Verified by New York State Psychiatric Institute, August 2009
First Received: August 5, 2009   Last Updated: August 17, 2009   History of Changes
Sponsor: New York State Psychiatric Institute
Collaborator: National Institute on Drug Abuse (NIDA)
Information provided by: New York State Psychiatric Institute
ClinicalTrials.gov Identifier: NCT00954681
  Purpose

Marijuana is the most commonly used illicit drug in the United States. However, the treatment options for cannabis dependence are limited; notably, no effective pharmacotherapy has been developed. Conceptually, the ideal medication treatment for cannabis dependence would:

  1. be safe when administered to patients actively using cannabis
  2. reduce cannabis intake and promote abstinence
  3. treat the symptoms of cannabis withdrawal
  4. reduce craving and relapse risk
  5. have a low abuse liability.

Conceptually, the pharmacodynamic and clinical actions of quetiapine suggest that it may be useful for cannabis dependence. By antagonizing dopamine, quetiapine may interfere with the reinforcing effects of cannabis, while serotonin type 2A, histamine type 1, and adrenergic receptor antagonism may reduce cannabis withdrawal symptoms, primarily by sedating and anxiolytic effects. The proposed research project is an open-label pilot study to evaluate the tolerability and ideal target dosing range for quetiapine treatment of cannabis dependence over an eight-week period.

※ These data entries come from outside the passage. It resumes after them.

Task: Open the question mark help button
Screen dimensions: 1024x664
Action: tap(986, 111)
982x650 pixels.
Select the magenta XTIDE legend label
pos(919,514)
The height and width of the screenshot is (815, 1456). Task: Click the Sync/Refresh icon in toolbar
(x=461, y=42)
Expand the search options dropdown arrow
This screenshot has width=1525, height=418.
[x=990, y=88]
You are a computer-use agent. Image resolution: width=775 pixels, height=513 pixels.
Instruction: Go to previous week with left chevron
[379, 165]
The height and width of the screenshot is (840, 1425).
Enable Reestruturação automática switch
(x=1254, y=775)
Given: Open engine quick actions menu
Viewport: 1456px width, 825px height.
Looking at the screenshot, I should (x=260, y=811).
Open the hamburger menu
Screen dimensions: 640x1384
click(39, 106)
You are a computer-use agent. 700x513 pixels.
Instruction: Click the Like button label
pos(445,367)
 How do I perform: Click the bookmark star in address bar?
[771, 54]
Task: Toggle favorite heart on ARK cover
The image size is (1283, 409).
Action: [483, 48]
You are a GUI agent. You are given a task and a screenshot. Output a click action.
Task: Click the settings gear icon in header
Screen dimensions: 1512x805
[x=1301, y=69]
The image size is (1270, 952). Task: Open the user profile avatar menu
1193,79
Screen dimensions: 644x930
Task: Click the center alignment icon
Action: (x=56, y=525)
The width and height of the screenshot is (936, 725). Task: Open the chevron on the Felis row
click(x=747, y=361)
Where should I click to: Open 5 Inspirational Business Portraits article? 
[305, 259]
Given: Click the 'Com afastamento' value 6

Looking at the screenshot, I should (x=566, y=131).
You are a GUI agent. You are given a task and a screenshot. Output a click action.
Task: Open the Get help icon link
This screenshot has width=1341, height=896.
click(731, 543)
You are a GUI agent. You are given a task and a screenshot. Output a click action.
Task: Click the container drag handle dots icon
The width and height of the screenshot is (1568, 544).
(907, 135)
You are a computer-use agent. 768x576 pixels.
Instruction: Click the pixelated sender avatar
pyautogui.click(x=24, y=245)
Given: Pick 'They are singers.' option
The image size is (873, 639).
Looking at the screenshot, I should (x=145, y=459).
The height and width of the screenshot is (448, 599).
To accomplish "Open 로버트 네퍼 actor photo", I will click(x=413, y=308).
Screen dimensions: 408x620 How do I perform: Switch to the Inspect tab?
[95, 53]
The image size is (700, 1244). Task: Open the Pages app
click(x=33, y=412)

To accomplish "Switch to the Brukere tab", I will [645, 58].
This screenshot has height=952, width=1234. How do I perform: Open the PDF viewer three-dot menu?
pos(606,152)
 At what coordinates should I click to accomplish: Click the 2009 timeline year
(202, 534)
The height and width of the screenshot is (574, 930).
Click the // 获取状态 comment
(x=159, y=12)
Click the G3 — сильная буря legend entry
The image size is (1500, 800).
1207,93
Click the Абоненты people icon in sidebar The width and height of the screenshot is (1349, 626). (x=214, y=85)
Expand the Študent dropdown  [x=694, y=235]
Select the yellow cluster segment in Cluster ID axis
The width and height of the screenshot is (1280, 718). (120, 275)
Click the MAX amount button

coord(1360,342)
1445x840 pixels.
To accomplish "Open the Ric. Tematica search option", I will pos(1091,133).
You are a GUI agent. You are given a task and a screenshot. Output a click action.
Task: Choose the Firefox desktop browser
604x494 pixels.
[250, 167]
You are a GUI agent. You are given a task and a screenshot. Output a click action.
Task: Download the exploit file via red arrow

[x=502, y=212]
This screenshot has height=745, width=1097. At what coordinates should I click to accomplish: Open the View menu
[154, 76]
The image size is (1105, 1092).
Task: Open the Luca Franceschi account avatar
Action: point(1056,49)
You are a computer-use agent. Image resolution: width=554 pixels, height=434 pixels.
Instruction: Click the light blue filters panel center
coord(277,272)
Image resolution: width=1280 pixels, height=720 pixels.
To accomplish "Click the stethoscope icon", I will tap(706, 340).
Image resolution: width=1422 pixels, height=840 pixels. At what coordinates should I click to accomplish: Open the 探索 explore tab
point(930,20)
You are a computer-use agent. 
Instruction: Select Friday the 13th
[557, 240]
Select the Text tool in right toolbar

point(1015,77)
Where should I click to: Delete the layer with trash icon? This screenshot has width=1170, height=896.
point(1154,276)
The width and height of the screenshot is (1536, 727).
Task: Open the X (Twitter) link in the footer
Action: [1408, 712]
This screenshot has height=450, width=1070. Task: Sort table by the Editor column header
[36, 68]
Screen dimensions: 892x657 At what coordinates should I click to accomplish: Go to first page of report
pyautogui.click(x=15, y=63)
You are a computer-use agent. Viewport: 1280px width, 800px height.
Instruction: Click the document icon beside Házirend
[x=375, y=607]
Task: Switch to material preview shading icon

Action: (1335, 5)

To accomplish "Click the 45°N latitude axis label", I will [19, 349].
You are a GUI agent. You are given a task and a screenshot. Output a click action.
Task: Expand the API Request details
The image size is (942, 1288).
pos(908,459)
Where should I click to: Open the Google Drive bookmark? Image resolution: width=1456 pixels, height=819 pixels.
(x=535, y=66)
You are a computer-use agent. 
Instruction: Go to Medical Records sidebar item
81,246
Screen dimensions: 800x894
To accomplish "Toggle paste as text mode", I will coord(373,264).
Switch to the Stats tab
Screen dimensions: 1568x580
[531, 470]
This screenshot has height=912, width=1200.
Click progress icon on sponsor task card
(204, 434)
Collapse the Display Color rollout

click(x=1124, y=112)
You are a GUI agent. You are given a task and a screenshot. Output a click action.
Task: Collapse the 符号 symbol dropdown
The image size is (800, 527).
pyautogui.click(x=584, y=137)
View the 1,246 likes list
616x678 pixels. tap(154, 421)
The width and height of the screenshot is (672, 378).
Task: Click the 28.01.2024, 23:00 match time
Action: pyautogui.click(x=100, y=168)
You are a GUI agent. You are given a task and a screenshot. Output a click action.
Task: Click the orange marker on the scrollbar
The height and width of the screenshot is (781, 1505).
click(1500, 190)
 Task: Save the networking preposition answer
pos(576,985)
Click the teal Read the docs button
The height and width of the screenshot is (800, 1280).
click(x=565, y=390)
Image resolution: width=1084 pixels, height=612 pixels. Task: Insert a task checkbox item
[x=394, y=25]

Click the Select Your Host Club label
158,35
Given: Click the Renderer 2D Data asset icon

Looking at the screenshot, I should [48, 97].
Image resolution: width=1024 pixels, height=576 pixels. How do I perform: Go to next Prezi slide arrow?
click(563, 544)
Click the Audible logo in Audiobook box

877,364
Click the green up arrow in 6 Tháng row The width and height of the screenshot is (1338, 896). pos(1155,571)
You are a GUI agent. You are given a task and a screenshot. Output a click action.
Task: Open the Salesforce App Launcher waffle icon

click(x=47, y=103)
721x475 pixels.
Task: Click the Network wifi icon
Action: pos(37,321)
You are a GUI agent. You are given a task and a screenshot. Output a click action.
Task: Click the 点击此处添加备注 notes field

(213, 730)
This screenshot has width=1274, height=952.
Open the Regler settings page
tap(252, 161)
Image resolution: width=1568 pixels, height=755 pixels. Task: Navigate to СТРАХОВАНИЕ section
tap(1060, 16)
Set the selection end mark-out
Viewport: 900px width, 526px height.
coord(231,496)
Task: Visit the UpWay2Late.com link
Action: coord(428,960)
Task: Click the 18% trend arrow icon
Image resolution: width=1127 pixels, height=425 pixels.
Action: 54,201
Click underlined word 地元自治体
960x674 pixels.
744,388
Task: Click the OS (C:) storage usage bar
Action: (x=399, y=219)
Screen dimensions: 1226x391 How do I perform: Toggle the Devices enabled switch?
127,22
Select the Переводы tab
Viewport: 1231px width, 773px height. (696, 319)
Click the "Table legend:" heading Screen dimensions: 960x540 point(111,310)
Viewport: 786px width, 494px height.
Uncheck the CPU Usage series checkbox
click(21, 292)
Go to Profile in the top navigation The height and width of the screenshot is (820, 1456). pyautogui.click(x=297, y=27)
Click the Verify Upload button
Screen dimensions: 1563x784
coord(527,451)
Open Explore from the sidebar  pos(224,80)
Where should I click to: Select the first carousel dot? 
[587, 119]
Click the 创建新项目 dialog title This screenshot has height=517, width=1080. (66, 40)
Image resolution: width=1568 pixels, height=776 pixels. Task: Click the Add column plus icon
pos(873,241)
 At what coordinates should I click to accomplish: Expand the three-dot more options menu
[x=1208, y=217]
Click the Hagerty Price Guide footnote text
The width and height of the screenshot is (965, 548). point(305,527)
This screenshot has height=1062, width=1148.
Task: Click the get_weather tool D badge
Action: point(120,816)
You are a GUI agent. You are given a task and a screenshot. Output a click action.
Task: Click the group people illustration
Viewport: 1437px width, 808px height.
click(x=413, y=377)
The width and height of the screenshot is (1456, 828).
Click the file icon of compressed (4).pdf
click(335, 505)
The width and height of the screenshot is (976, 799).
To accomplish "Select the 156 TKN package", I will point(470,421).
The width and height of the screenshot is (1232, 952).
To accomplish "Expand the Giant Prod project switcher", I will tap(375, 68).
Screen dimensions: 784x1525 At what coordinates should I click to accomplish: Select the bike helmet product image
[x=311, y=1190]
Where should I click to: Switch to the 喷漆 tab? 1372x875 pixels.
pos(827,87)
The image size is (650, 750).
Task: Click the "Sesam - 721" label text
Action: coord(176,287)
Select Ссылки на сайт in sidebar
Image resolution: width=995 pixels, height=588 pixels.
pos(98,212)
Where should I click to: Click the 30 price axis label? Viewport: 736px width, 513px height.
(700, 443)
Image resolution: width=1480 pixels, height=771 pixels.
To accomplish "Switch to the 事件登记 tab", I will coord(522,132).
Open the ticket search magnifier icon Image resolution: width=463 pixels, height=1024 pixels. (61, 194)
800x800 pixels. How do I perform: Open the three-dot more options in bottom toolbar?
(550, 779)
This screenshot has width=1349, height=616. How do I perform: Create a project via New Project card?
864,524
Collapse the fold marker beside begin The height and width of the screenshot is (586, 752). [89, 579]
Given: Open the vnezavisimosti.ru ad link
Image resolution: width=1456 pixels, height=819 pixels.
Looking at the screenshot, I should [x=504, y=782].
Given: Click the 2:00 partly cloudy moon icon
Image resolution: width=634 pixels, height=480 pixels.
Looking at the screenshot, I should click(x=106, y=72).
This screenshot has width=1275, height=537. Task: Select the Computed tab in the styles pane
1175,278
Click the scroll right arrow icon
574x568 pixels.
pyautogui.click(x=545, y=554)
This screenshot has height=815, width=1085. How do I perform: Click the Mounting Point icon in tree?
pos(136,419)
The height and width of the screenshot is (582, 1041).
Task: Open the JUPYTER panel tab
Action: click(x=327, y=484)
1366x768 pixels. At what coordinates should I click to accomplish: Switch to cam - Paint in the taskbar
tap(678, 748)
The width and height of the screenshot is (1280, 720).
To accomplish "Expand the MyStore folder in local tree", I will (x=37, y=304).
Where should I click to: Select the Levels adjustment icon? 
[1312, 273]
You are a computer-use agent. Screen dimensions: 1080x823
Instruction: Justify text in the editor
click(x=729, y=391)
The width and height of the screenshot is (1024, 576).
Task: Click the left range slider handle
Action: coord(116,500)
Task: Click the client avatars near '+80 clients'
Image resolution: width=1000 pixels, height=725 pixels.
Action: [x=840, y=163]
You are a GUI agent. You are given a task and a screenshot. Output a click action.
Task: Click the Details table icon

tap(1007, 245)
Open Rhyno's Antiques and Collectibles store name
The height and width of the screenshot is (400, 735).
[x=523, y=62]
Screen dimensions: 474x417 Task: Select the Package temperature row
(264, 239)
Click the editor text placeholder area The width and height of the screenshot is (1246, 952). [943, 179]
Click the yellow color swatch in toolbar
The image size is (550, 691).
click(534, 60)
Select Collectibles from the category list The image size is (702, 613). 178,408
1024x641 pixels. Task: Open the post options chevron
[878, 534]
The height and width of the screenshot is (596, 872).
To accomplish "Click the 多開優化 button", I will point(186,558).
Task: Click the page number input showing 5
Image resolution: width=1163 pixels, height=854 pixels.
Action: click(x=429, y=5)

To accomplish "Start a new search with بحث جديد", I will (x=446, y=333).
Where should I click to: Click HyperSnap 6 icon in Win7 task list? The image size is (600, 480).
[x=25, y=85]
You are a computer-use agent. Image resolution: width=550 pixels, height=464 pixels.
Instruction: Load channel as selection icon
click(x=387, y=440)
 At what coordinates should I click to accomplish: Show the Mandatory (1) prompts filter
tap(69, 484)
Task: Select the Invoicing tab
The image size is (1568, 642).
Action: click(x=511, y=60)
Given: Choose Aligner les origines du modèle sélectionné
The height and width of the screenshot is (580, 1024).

The purpose of this pilot study is to obtain preliminary data regarding the potential efficacy, tolerability and safety of quetiapine treatment of cannabis dependence before conducting a larger double-blind trial.


Condition Intervention Phase
Cannabis Dependence
Drug: quetiapine
Phase II

Study Type: Interventional
Study Design: Treatment, Open Label, Uncontrolled, Single Group Assignment, Safety/Efficacy Study
Official Title: Open-Label Pilot Study of Quetiapine Treatment for Cannabis Dependence

Resource links provided by NLM:


Further study details as provided by New York State Psychiatric Institute:

Primary Outcome Measures:
  • Maximum tolerated dose of quetiapine [ Time Frame: Weekly ] [ Designated as safety issue: Yes ]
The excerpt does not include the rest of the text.